WHAT YOU SEE & WHAT YOU GET
5 May 2008 — ArantxaDuring the course of working in customer services I have been sent on a number of courses by employers. Although most of them have just dealt with the matter of how to please customers (subservience), a couple of them have been useful to me and I’m going to recount a scenario from one of them.
The workshop leader asked us to discuss how a person makes their status known to others. She then took four of the participants aside, gave them each a role and instructed them to play out a given scenario but not before randomly according them each a status (ranging from high to low) of which only each individual was aware. The rest of us had to rank each other participants according to status and not one of us got it wrong.

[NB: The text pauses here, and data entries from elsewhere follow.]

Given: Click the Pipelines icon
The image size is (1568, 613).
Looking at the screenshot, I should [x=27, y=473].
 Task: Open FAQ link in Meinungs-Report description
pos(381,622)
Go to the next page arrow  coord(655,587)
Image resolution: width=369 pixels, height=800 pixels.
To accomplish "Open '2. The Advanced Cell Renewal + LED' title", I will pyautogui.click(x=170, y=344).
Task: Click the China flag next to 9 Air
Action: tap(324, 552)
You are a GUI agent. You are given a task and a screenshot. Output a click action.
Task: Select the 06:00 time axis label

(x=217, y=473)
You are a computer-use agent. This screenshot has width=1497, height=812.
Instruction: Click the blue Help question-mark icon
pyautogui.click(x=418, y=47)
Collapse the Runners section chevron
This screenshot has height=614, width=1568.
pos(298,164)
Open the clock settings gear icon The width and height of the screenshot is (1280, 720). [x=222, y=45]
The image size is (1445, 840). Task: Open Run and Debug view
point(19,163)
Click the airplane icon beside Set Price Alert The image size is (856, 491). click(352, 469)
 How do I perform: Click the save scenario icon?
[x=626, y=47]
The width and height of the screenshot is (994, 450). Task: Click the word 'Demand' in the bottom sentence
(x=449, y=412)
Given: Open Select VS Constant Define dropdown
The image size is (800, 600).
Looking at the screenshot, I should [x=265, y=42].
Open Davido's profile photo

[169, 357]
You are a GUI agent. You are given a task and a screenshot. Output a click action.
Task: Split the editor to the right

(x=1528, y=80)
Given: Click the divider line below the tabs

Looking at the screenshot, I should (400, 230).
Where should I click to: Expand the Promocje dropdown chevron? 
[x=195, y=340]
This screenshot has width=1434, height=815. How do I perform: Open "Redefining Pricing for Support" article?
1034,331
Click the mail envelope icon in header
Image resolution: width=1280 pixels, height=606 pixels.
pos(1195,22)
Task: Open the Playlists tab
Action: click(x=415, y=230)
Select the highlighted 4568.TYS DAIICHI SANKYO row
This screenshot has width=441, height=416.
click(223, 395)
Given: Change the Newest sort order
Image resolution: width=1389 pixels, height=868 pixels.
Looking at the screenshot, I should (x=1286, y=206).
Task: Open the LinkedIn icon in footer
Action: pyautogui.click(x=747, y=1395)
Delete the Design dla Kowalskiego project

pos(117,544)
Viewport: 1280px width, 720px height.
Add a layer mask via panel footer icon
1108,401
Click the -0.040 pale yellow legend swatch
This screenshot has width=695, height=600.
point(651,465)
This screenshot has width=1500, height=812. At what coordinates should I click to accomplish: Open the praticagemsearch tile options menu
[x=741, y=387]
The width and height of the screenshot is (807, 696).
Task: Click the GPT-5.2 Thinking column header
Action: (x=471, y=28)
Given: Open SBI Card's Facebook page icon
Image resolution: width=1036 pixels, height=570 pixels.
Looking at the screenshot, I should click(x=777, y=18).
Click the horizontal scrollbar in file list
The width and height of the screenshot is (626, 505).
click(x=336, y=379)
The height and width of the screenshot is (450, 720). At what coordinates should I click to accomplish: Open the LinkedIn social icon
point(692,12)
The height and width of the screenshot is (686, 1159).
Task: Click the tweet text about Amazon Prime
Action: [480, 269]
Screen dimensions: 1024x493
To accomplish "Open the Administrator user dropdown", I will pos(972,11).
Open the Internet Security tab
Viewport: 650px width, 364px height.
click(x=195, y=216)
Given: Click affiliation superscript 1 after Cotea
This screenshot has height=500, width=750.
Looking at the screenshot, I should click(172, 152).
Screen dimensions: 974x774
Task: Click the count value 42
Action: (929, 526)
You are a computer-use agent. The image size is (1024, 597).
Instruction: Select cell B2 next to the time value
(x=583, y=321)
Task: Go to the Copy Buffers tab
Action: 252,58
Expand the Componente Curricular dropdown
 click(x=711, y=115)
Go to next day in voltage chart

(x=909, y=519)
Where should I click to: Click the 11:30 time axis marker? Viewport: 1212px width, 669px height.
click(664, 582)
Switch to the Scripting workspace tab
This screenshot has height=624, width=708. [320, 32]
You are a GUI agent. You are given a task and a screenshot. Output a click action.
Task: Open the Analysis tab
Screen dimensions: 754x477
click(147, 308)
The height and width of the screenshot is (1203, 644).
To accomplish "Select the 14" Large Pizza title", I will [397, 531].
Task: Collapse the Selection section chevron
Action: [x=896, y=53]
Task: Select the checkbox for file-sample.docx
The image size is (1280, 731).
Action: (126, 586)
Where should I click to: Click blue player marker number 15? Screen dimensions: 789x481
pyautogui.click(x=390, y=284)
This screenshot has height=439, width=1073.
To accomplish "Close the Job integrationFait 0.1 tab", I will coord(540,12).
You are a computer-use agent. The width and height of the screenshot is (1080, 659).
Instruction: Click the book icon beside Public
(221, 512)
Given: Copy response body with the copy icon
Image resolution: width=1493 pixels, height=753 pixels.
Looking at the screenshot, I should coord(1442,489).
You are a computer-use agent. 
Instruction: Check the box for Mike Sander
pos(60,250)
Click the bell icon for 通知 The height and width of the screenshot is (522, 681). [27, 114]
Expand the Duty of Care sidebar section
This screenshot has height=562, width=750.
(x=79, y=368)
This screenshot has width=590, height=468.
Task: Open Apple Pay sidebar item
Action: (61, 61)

What this showed me is that we bring ‘hierarchies’ to our interactions with others without such hierarchies ever being agreed upon, spoken about openly or even acknowledged.
At times, previously understood dominance/submission within relationships is brought to the fore in such a way as to render it undeniable. Undeniable but, still, unspeakable. The illicitness of discussing hierarchy (where there is supposed to be none) keeps this hierarchy in place or destroys the relationships built upon it.
So, I’ve had these thoughts about power dynamics between women in grass-roots activist groups and I remembered a feminist essay in Amy’s Feminist Reprise archive. ‘The tyranny of structurelessness’ by Joreen Freeman really helped me make sense of many of my experiences of working in groups and I do recommend reading it. She ends with a set of ‘principles we can keep in mind that are essential to democratic structuring’:
- Delegation of specific authority to specific individuals for specific tasks by democratic procedures. Letting people assume jobs or tasks by default only means they are not dependably done. If people are selected to do a task, preferably after expressing an interest or willingness to do it, they have made a commitment which cannot easily be ignored.
- Requiring all those to whom authority has been delegated to be responsible to all those who selected them. This is how the group has control over people in positions of authority. Individuals may exercise power, but it is the group that has the ultimate say over how the power is exercised.
- Distribution of authority among as many people as is reasonably possible. This prevents monopoly of power and requires those in positions of authority to consult with many others in the process of exercising it. It also gives many people an opportunity to have responsibility for specific tasks and thereby to learn specific skills.
- Rotation of tasks among individuals. Responsibilities which are held too long by one person, formally or informally, come to be seen as that person’s “property” and are not easily relinquished or controlled by the group. Conversely, if tasks are rotated too frequently the individual does not have time to learn her job well and acquire a sense of satisfaction of doing a good job.
- Allocation of tasks along rational criteria. Selecting someone for a position because they are liked by the group, or giving them hard work because they are disliked, serves neither the group nor the person in the long run. Ability, interest and responsibility have got to be the major concerns in such selection. People should be given an opportunity to learn skills they do not have, but this is best done through some sort of “apprenticeship” programme rather than the “sink or swim” method. Having a responsibility one can’t handle well is demoralising. Conversely, being blackballed from what one can do well does not encourage one to develop one’s skills. Women have been punished for being competent throughout most of human history–the movement does not need to repeat this process.
- Diffusion of information to everyone as frequently as possible. Information is power. Access to information enhances one’s power. When an informal network spreads new ideas and information among themselves outside the group, they are already engaged in the process of forming an opinion–without the group participating. The more one knows about how things work, the more politically effective one can be.
- Equal access to resources needed by the group. This is not always perfectly possible, but should be striven for. A member who maintains a monopoly over a needed resource (like a printing press or a darkroom owned by a husband) can unduly influence the use of that resource. Skills and information are also resources. Members’ skills and information can be equally available only when members are willing to teach what they know to others.